Small Law: Pick Myself Up

I didn’t teach myself to make sourdough bread once we started working from home last March, though I hear many people did. I had a brief and spectacular run of success making my own pizza dough from scratch around that time, but that began pre-COVID, and then ended very suddenly and catastrophically for reasons I’ve yet to understand. I’ll say this much — flour, water, yeast, salt, and oil, when carefully measured, decide they’re going to become dough — or not. When unsuccessful, they become something very unpleasant and difficult to remove from whatever it touches.

It took me months to figure out what my “COVID project” would be. Then, as a birthday present to myself, I ventured out and bought a guitar, and set about teaching myself how to play it. I figured it was a way to “Pick Myself Up.”[1] When I got to the store, my eye was caught by what turned out to be one of the most expensive ones in the showroom, hand-formed of mahogany in an ancient shop in rural Pennsylvania somewhere near where Mario Andretti grew up. It is a beautiful thing to look at, its tone is soul-stirring, and it even smells great. I rationalized that because (1) I fell in love with the thing on sight, and (2) made a substantial financial commitment upfront, I was already really committed to mastering this thing.

So, chords are hard. More specifically, strumming one chord and then strumming a different one after that in less than, say, five seconds is hard for me. I know I’m not unique in that respect, though; I’m part of an online community of tens of thousands of players, and every day, someone there describes being stuck exactly where I am. The responses are invariably a blend of commiseration from the similarly situated, and encouragement from those who were once there but subsequently broke through. “Just stay with it, practice every day, and don’t get discouraged,” they’d say. “Whatever you do, don’t give up.” Also, many of these people seem to derive as much joy in buying additional guitars as they do playing the ones they have, but I’ll ponder what that’s all about some other time.

I found myself thinking about this recently, in the course of considering what my work priorities would be for the year ahead. This is probably because, immediately beforehand, I’d been thinking about my priorities for 2020, and how well those went (cue “sad trombone” sound effect). More specifically, I was thinking about all the things that went off the rails when COVID hit, and how the months that followed had so little in common with the plans I’d made for them, both professionally and personally. In 2020, I meant to make real progress in improving and refining the way one of our business units manages its many contracts. I wanted to get more familiar with the ways technology we already have could be leveraged to improve the process, and to learn more about the current state of the art with regard to what artificial intelligence and other innovations could mean for us. Those were just the first of many steps I saw myself taking.

More specifically, I was thinking about all the things that went off the rails when COVID hit, and how the months that followed had so little in common with the plans I'd made for them, both professionally and personally.

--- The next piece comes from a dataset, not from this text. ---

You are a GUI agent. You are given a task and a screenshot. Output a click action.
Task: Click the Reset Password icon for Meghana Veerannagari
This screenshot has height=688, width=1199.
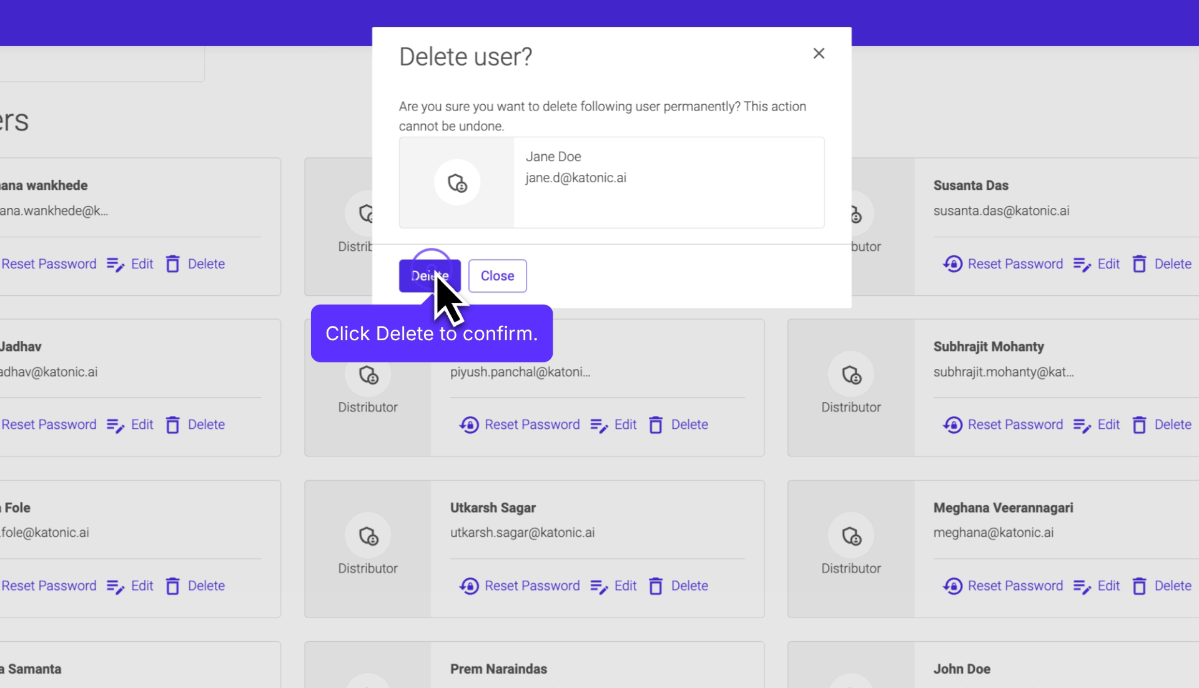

It didn’t work out that way. I ended up doing almost none of those things. It’s not that I wasn’t busy; far from it. I’m amazed by all the people who report what they’re up to with the time not spent commuting; I’m not surprised that none of these people work in a small law department. Approximately half of our workforce is considered “essential” medical personnel by the jurisdictions in which we operate, so I dove into the deep end on what that means at a national, regional, and local level. So much in our industry changed, and continues to, in response to what’s happened — and so my plate has remained full and varied.  

It’s tempting to write the year off as an anomaly with regard to goals from the “before times,” and line them back up for another start when conditions permit. That’d be a big mistake, though, because nothing is the same as it was this time last year. I still work with the same great team, our organizational mission hasn’t wavered, and the day-to-day experience is in many ways what it’s always been. Even so, I know more about the organization, and about how it grew and adapted in the intervening months. We all learned new ways to get things done. Many of us have relationships that have strengthened and deepened because of these shared experiences. Also, “conditions” are never going to “permit” — conditions just are. My objectives from last year can certainly inform my priorities for the year ahead, but it’s so much more than just picking up where I left off.

As for the guitar, though, I just need to keep drilling on those G, C, and D chords until they click. Well, either that or buy an electric one; I heard that helps, too.


[1] As sung by Peter Tosh in a concert at the Tampa Jai-Alai Fronton, attended by teenage me.